Tuesday, September 28, 2004

Students of the Word

My eyes have glossed over many interesting words the last few weeks. One of the constants of graduate school is that you have more to read than you ever could. This is even more true when, like me, you are simultaneously serving a church full-time. But, alas, reading is part of the game when you enter ministry--what Fred Craddock called, "a lifetime of study."

Interestingly enough though, much of the reading done in theology isn't at all about upholding the Bible. In fact, much of it seems determined to disprove the claims of the Biblical text. Fair enough, believers need to be capable of mounting a rigorous defense of their faith. But what astonishes me is the copious amount of writings concerning the faith have so little faith themselves.

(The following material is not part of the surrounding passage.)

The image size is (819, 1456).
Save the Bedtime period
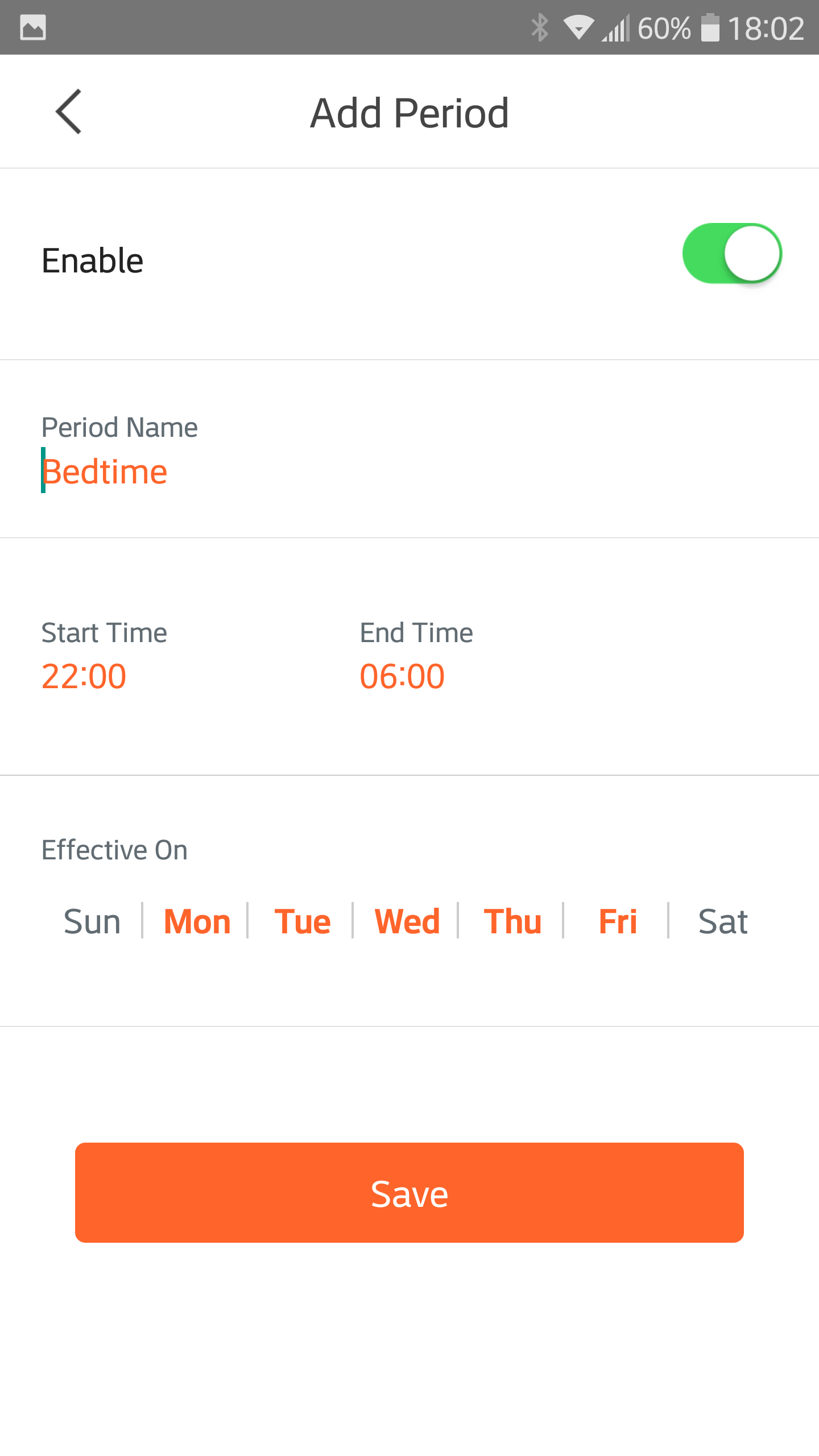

Guess what Mr. Dr. EgyptologistArcheoligistTheologianExcavationist, I never thought you COULD historically prove every event in the Bible. I never would have tried. Perhaps I'm naive, but I have always thought that faith actually meant FAITH. I've believed that at some point all of us--even those who choose not to believe in God--have to have faith that there was something in pre-existence. I've come to believe that trying to explain God, lessens Him. And it can't help but lessen our experience of Him.

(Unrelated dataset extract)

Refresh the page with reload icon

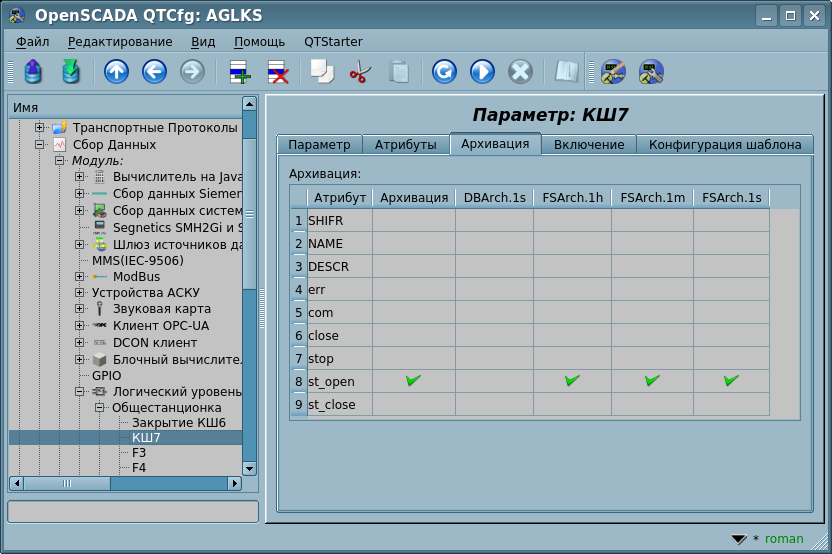tap(444, 72)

I think more students of God's word would be wise to take head of these words of warning from Soren Kierkegaard: "If you are a scholar, remember that if you do not read God's Word in another way (a faith full way), it will turn out that after a lifetime of reading God's Word many hours every day, you nevertheless have never read--God's Word. Then make the distinction (in addition to the scholarly reading), so that you will also really begin to read God's Word or at least will confess to yourself that you, despite daily scholarly reading of it, are not reading God's Word, that you do not want anything to do with it at all."